Смакуя хрустящий, пахнущий укропом и чесноком огурец, Борис сказал:
— Забыть бы все к черту: фрицев, предателей, трусов… Только ведь не забудешь. Так вот, слушайте! — Он отставил пустой стакан. — Представьте себе, приходит, к примеру, в дом к рабочему парень и говорит, что он хорошо знает хозяина, всю его семью, верит в них и что группа «Мститель» считает их своими. Нужна помощь: деньги, медикаменты, какие-либо вещи из тех, что сейчас имеют цену… Что-нибудь да находилось для святого дела… А парень — в другой дом, в третий… Второй парень, с тем же делом, — по пригородам, еще один — по деревням… Кто мог отказать им? Отдавали последнее, необходимое, лишь бы хоть немного приблизить победу. Группа местных подпольщиков — а дело было в Нижнем Осколе — насторожилась: что это за «Мститель»? В городе возникла еще одна организация? Кто руководит? Какие у нее планы? Стали искать связь и выяснили, что группа, пожалуй, как некое единое целое существует, однако к борьбе с фашизмом никакого отношения не имеет: мародеры! Дошли до того, что в одном селе увели свинью и забрали с десяток кур: мол, партизанам. Что делать? Подпольная группа только-только становилась на ноги, правда, немцам уже успела насолить… Не ходить же по домам и объяснять, что настоящие подпольщики они, а не те. Выпустить листовку с обращением к населению быть менее легковерными? Но не приведет ли это к тому, что перестанут верить и подпольщикам подлинным? Все предложения отметались. Командир предложил спекулянтов на святом деле уничтожить. Именем Родины. Но половина группы такое решение сочла незаконным: судить — да, но сразу казнить?.. Меж тем вражеская пропаганда начала свое дело: партизаны и подпольщики — это грабители, от которых страдает население, все еще верящее, будто возможна какая-либо борьба с «новым порядком». Каратели не заставили себя ждать: обыски, облавы, расстрелы участились…

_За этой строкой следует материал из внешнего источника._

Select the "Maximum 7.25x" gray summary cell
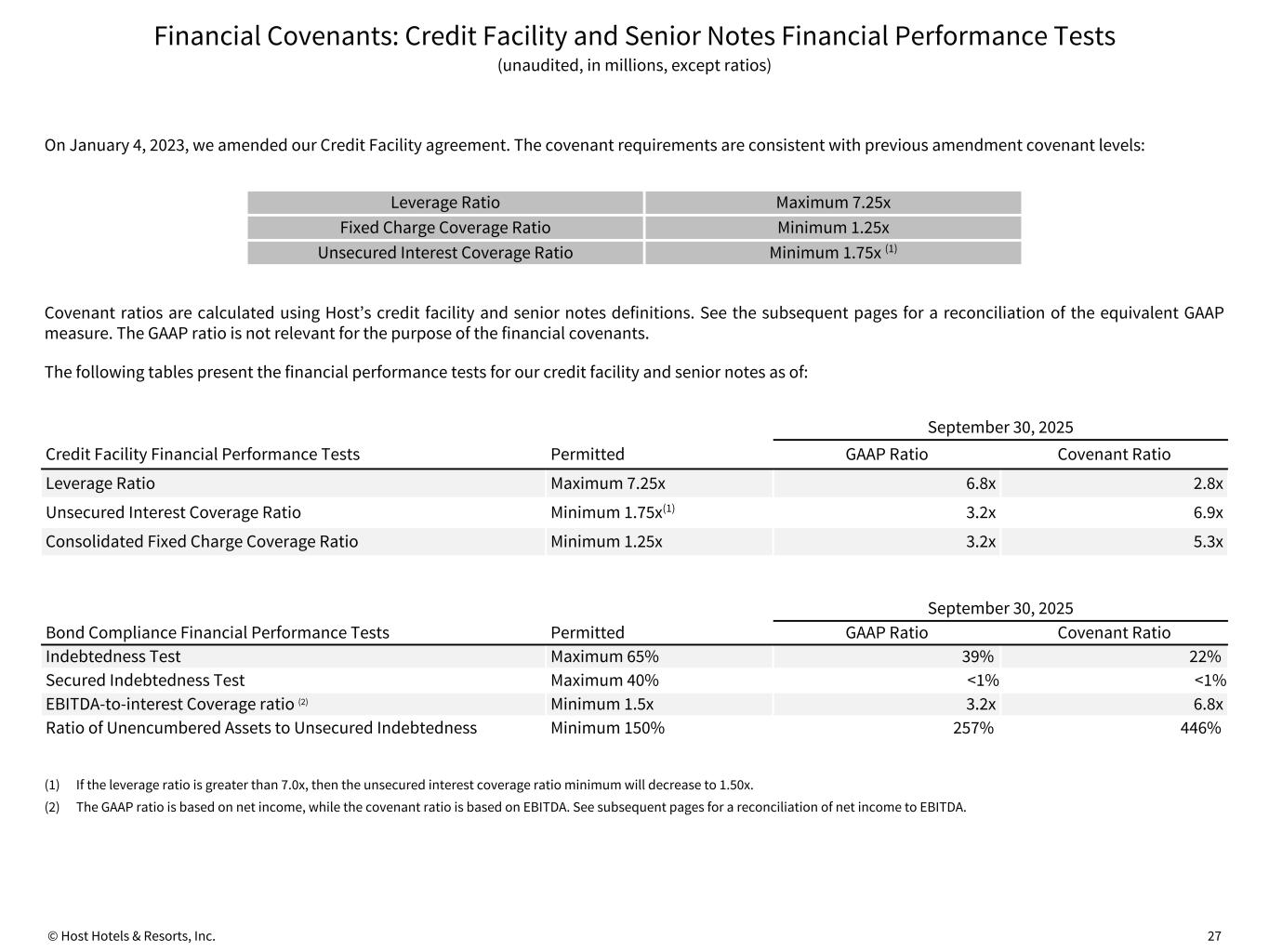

— Немцы и без того не стеснялись, — обронил Турин.
Степанову показалось, что Ваня в чем-то сомневается. Впрочем, Турин тотчас же одернул себя:
— Извини, что перебил… Продолжай, пожалуйста…
Но Борис уловил недоверие Турина.
— Я, братцы, рассказываю так, как было…
— Продолжай, Борис, продолжай! — повторил Турин.
— Ну так вот… Положение создалось небывало критическое. Пришлось пойти на такой шаг… Самый старший из группы выследил одного из мародеров и передал ему ультиматум: прекратить грабеж населения, иначе все они будут уничтожены.